_STATED EXERCISE_
Can you copy every line of the listing below word for word, leaving the pictures out of your answer?

==== LISTED ENTRIES ====

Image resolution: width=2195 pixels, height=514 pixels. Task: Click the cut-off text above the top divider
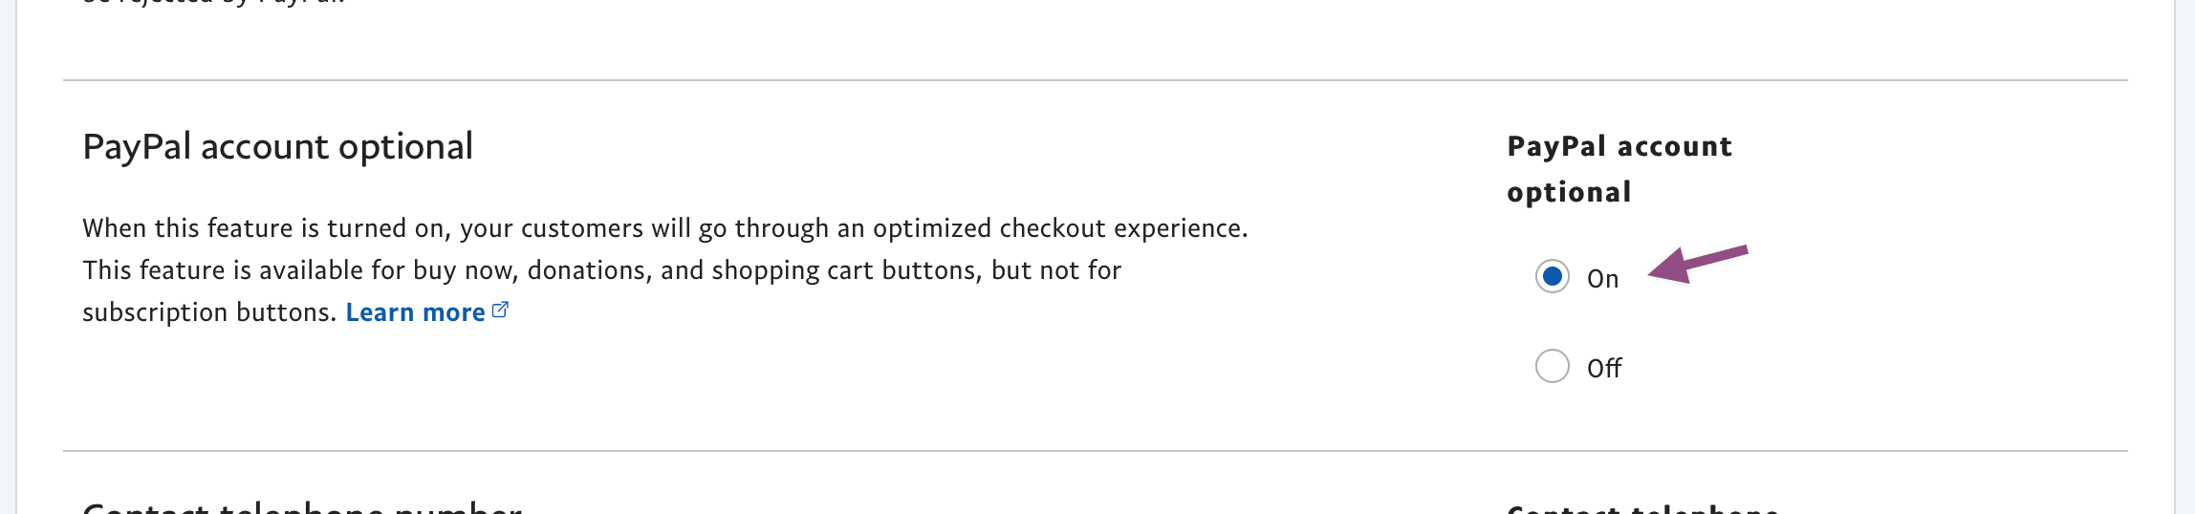[213, 3]
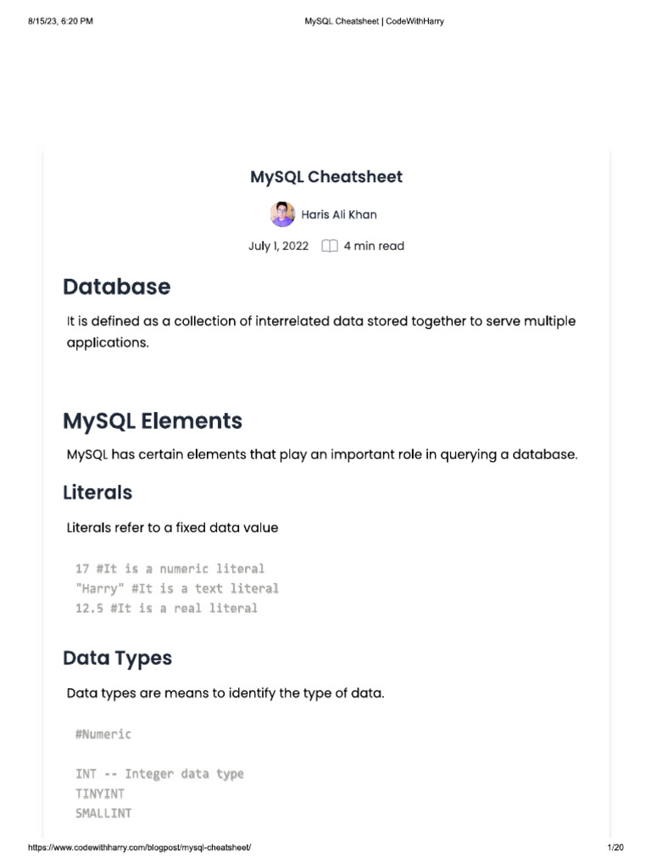Click the numeric literal code line

(x=170, y=569)

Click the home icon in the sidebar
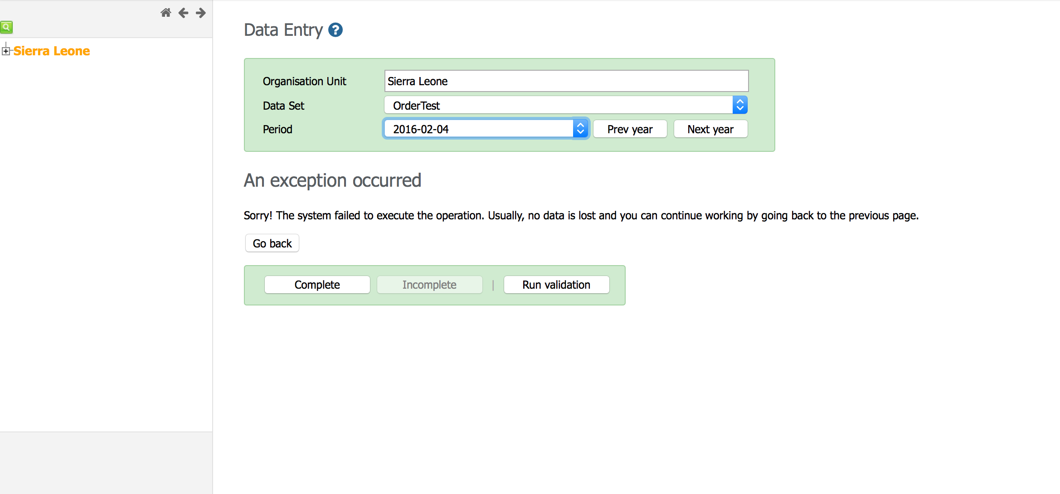point(166,13)
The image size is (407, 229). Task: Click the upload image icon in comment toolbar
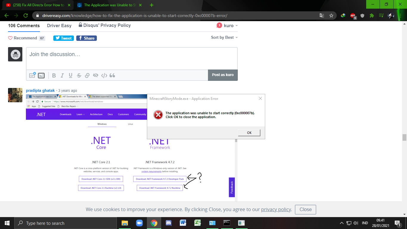41,75
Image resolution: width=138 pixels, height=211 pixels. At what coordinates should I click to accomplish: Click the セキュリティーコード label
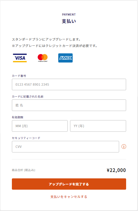coord(26,138)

====

_TASK RESPONSE_
Image resolution: width=2195 pixels, height=514 pixels. Task: Click the cut-off text above the top divider
[213, 3]
Click the numeric literal code line

(x=170, y=569)

Click the home icon in the sidebar
point(166,13)
The image size is (407, 229). Task: Click the upload image icon in comment toolbar
41,75
Image resolution: width=138 pixels, height=211 pixels. At what coordinates should I click to accomplish: Click the セキュリティーコード label
coord(26,138)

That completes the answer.